Indulge Your Online Shopping Fantasies — Only Do It Smarter

Those discount offers made Montague feel like she was being mindful with her money. But in reality, she was just shopping more and more.

Hoping to get her online shopping habit in check, Montague signed up for the “Step Away From the Internet” portion of the Ally Bank 4-Week Unconscious Spending Financial Fitness Challenge.

“I was buying something online multiple times a week,” she admits. “In recent months, if there wasn’t a package on the front porch, it was like, ‘Wait, what’s going on? Did the mail not come today?’”

Montague estimates she was spending $200 to $300 unnecessarily each month.

The self-described “Queen of Subscribe & Save” says that her husband repeatedly asked why she ordered products they already had. For example, Montague recently bought a set of measuring spoons online. Upon delivery, her husband opened a drawer and pulled out the exact same set. She had already purchased them a couple of months prior.

“It’s stressful when your husband points it out and says, ‘Why did you order this item when you literally ordered it two months ago?’” she reveals.

“Alright, oops, this is a problem,” Montague recalls saying to her husband.

See How to Talk Finances With Your Fiancé (Or Partner) Without Freaking Out.

Rather than signing off the internet completely, Montague, a development director for an Indianapolis nonprofit, committed to modifying her behavior for one month as part of the Ally Bank challenge.

“Instead of just saying, ‘Oh, that looks like a cute sweater, buy,’ I would put it on a wish list, bookmark it in a folder, or put it in the shopping cart and leave the website,” Montague explains.

This gave her the instant gratification feeling that she normally got while shopping online — but without the expense. (Or the regret.)

Later, Montague thought about the item she didn’t buy and asked herself if she “really, really, really needed it.” Since it was still in a shopping cart or on a wish list, she could hop online and buy it if she really wanted.

In a month’s time, she only went back once or twice and made a purchase.

Turn Shopaholic Tendencies into Savvy Online Shopping

Oftentimes, online merchants attempted to thwart Montague’s good behavior. When she walked away from a purchase, she’d receive automated emails saying she forgot something in her shopping cart in an attempt to woo her back.

Montague says she was “pretty good” at deleting the messages, but to eliminate the temptation, she downloaded the browser extension Unroll.me. The free digital tool automatically files emails from retailers in a separate folder so you can keep them out of sight and out of mind. Then once a day, it sends an email combining all your merchant messages into a single mailing.

“I found it particularly helpful to step away from those emails saying, ‘You left this in your cart, so here’s X percentage off,’” says Montague. “I kept reminding myself it’s not really a good deal if you are spending money you shouldn’t be.”

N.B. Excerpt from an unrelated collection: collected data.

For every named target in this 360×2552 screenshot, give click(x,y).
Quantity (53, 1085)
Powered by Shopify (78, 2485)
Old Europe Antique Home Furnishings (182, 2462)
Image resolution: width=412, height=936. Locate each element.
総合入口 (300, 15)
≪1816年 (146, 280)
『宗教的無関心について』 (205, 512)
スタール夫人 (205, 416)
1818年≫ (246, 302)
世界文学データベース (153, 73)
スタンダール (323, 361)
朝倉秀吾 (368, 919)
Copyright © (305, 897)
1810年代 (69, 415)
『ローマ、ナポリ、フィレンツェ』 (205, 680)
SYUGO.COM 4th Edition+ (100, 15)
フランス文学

Another digital tactic used by Montague to curtail her spending? Instead of deleting merchant apps downloaded on her phone (which she often uses to price check various products), she became diligent about turning off push notifications.

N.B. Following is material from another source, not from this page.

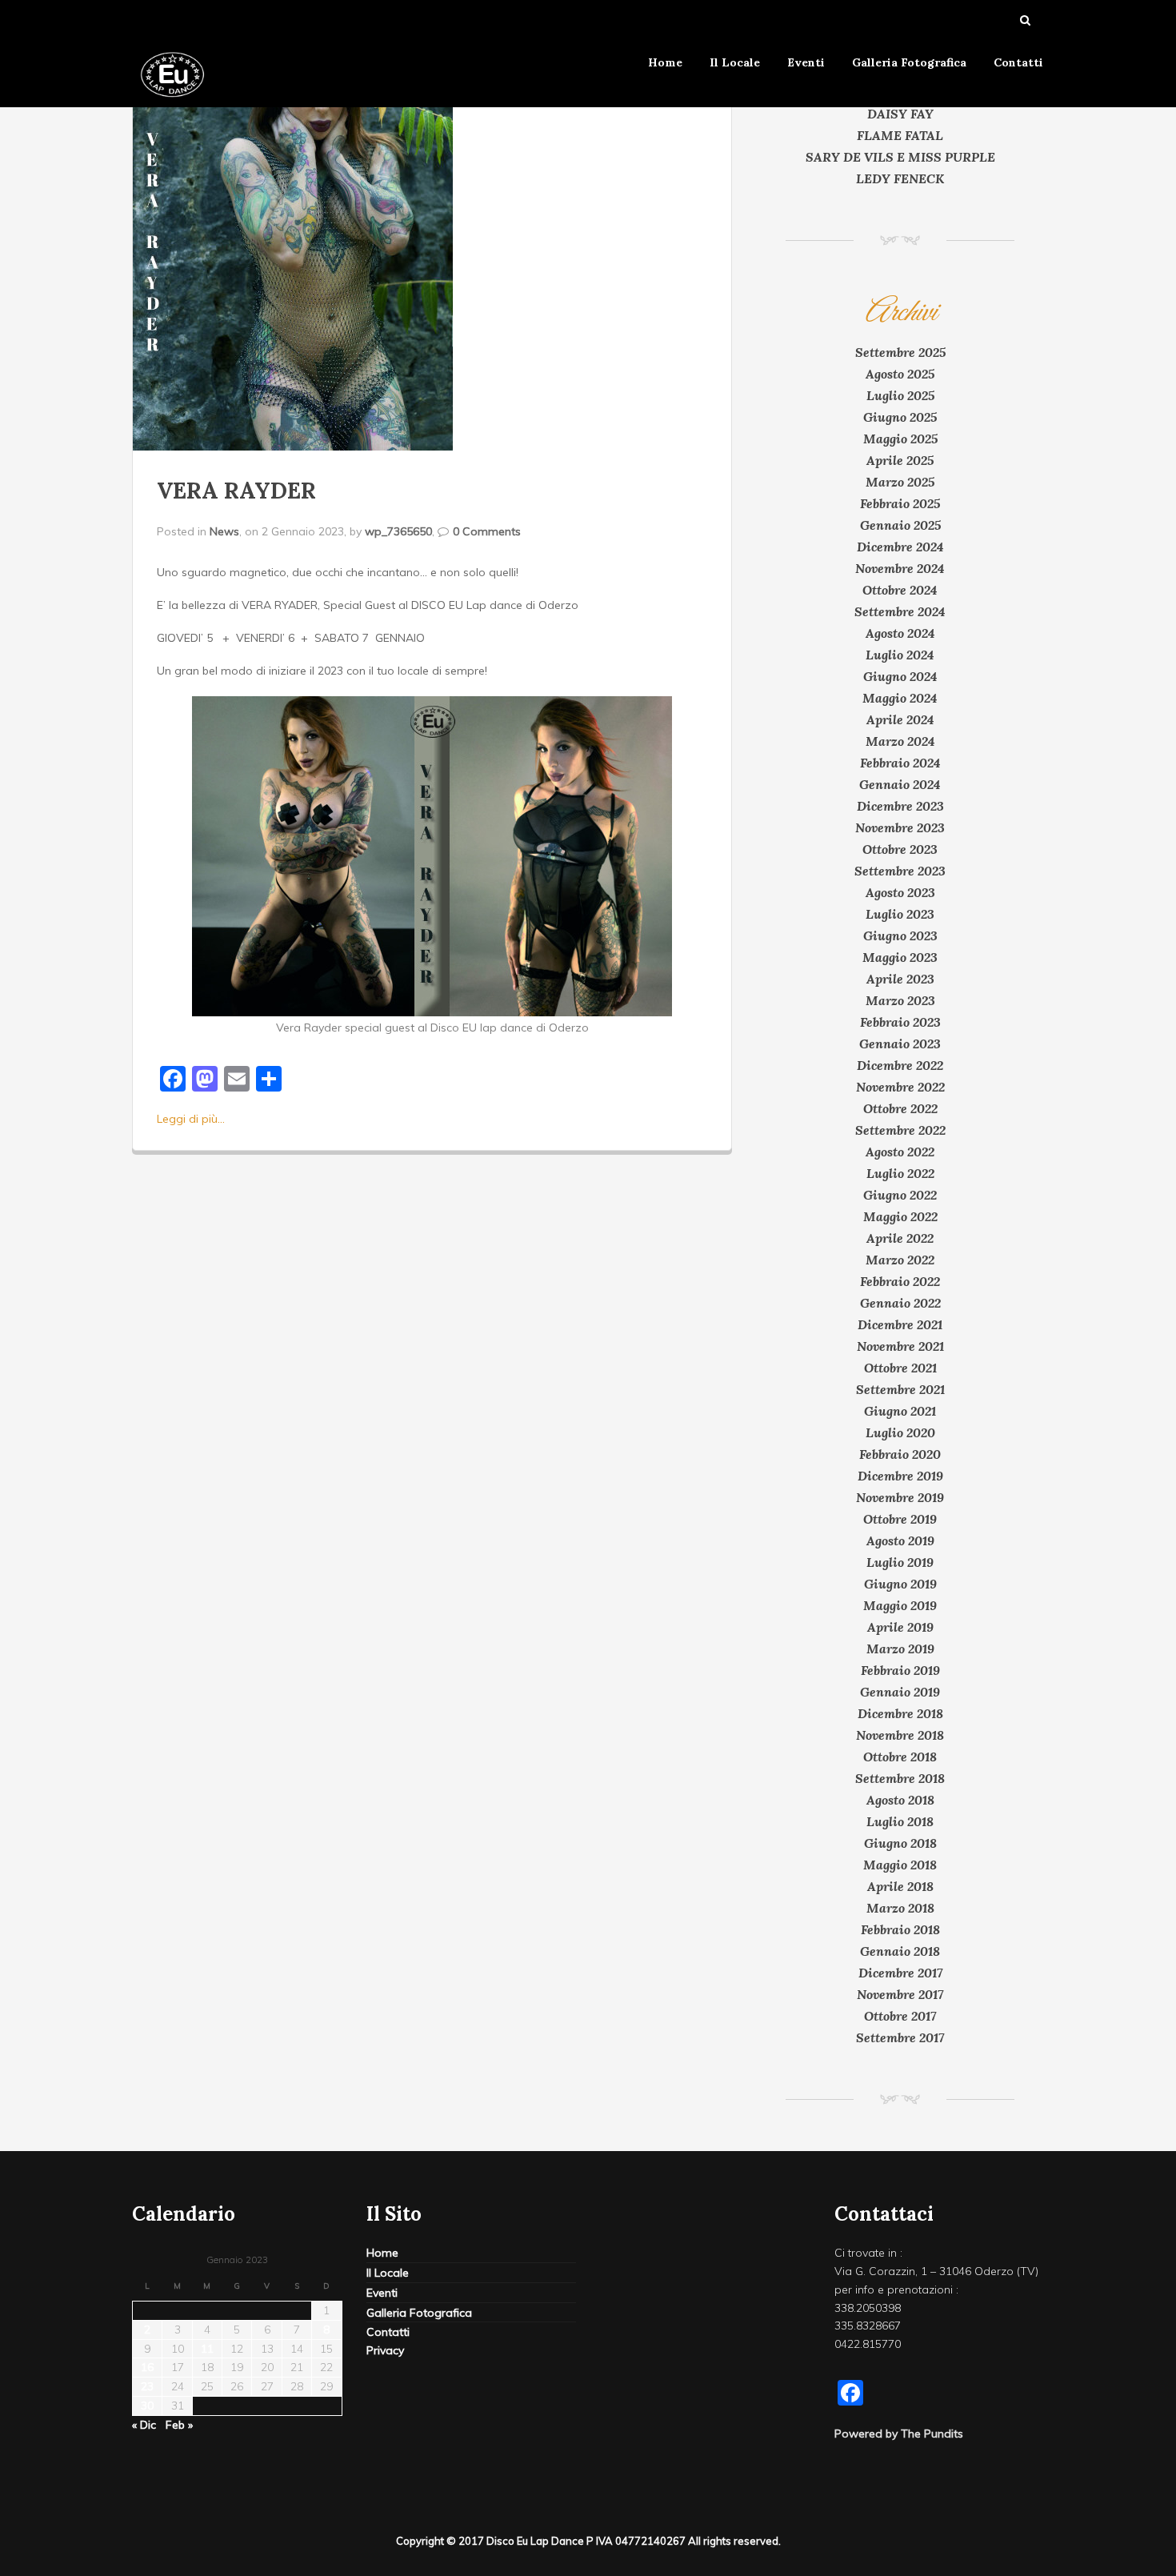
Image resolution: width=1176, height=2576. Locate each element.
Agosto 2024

“If I’m not seeking it out, it’s not in my face, and I’m not thinking about it,” she explains.

She also compared the products she already had with her Amazon subscriptions and delayed deliveries she didn’t need, saving about $50 in one month.

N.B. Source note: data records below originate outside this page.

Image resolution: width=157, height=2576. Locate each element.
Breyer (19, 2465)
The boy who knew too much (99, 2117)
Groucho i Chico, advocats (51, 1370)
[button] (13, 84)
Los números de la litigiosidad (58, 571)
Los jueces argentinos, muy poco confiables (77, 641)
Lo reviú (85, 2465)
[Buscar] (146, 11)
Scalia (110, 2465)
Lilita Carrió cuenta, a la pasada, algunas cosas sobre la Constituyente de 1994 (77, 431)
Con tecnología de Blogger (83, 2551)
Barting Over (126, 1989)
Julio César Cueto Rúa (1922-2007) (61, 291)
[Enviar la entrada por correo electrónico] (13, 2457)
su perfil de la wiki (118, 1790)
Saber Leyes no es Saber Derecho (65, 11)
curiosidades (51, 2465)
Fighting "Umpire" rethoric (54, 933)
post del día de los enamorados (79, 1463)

For more online shopping tips and tricks, check out how Social Media Affects Your Finances and 10 Tips for Smarter and Safer Online Shopping During the Holidays and Beyond.

Online Shopping Without the Guilt

Montague isn’t about to give up her shopping online — but discovered she doesn’t need to.

“It’s nice to know that I could really fall in love with something super cute online and wait 24 hours. It’s usually still there if I really, really want it. And if it’s not, who cares? That’s okay,” Montague says about her new online shopping behavior.

“It’s a relief and empowering to be able to say, ‘Ah, I guess I don’t need it,’ and take a step back without imploding. I learned that I can still enjoy things that I enjoy and have nice things and make fun purchases without totally going overboard and putting some thought and intention behind what I’m doing when I’m spending money on it.”

Montague continues, “Someone can tell you something a million times, but when you come to that realization yourself, it’s different.”

The money she’s saving is an added boon, too.

“It’s like, whoa!”

Discussion questions:

  • How do you keep from spending too much money when shopping online?
  • What items do you most frequently buy online?
  • What types of online discounts and deals do you find most enticing?